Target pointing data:
=======

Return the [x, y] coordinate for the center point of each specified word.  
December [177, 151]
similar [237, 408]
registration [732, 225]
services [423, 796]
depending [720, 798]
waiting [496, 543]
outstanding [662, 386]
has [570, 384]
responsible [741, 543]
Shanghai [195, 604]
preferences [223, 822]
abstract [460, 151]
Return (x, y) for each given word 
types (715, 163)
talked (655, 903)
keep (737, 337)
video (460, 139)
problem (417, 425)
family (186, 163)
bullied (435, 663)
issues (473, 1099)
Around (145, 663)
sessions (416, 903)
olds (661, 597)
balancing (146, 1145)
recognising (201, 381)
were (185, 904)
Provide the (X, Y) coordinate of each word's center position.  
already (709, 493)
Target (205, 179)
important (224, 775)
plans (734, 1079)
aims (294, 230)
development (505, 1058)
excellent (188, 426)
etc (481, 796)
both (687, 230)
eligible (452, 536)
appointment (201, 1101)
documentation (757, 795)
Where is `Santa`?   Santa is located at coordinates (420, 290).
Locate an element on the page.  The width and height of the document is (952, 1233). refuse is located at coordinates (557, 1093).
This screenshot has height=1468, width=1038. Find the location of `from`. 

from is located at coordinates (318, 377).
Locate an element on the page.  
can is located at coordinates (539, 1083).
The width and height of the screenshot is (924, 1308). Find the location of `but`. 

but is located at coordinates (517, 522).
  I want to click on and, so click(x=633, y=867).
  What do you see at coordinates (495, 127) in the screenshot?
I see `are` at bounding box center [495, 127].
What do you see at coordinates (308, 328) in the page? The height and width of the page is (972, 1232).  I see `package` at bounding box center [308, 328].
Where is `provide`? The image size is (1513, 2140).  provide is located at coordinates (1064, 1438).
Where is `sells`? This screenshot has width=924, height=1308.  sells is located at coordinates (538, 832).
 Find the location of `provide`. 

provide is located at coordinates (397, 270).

=======

* **Given problem**
Output the data above as a numbered list, omitting blank lines.

* **Right answer**
1. Return the [x, y] coordinate for the center point of each specified word.  
2. December [177, 151]
3. similar [237, 408]
4. registration [732, 225]
5. services [423, 796]
6. depending [720, 798]
7. waiting [496, 543]
8. outstanding [662, 386]
9. has [570, 384]
10. responsible [741, 543]
11. Shanghai [195, 604]
12. preferences [223, 822]
13. abstract [460, 151]
14. Return (x, y) for each given word 
15. types (715, 163)
16. talked (655, 903)
17. keep (737, 337)
18. video (460, 139)
19. problem (417, 425)
20. family (186, 163)
21. bullied (435, 663)
22. issues (473, 1099)
23. Around (145, 663)
24. sessions (416, 903)
25. olds (661, 597)
26. balancing (146, 1145)
27. recognising (201, 381)
28. were (185, 904)
29. Provide the (X, Y) coordinate of each word's center position.  
30. already (709, 493)
31. Target (205, 179)
32. important (224, 775)
33. plans (734, 1079)
34. aims (294, 230)
35. development (505, 1058)
36. excellent (188, 426)
37. etc (481, 796)
38. both (687, 230)
39. eligible (452, 536)
40. appointment (201, 1101)
41. documentation (757, 795)
42. Where is `Santa`?   Santa is located at coordinates (420, 290).
43. Locate an element on the page.  The width and height of the document is (952, 1233). refuse is located at coordinates (557, 1093).
44. This screenshot has height=1468, width=1038. Find the location of `from`. 
45. from is located at coordinates (318, 377).
46. Locate an element on the page.  
47. can is located at coordinates (539, 1083).
48. The width and height of the screenshot is (924, 1308). Find the location of `but`. 
49. but is located at coordinates (517, 522).
50.   I want to click on and, so click(x=633, y=867).
51.   What do you see at coordinates (495, 127) in the screenshot?
52. I see `are` at bounding box center [495, 127].
53. What do you see at coordinates (308, 328) in the page? The height and width of the page is (972, 1232).  I see `package` at bounding box center [308, 328].
54. Where is `provide`? The image size is (1513, 2140).  provide is located at coordinates (1064, 1438).
55. Where is `sells`? This screenshot has width=924, height=1308.  sells is located at coordinates (538, 832).
56.  Find the location of `provide`. 
57. provide is located at coordinates (397, 270).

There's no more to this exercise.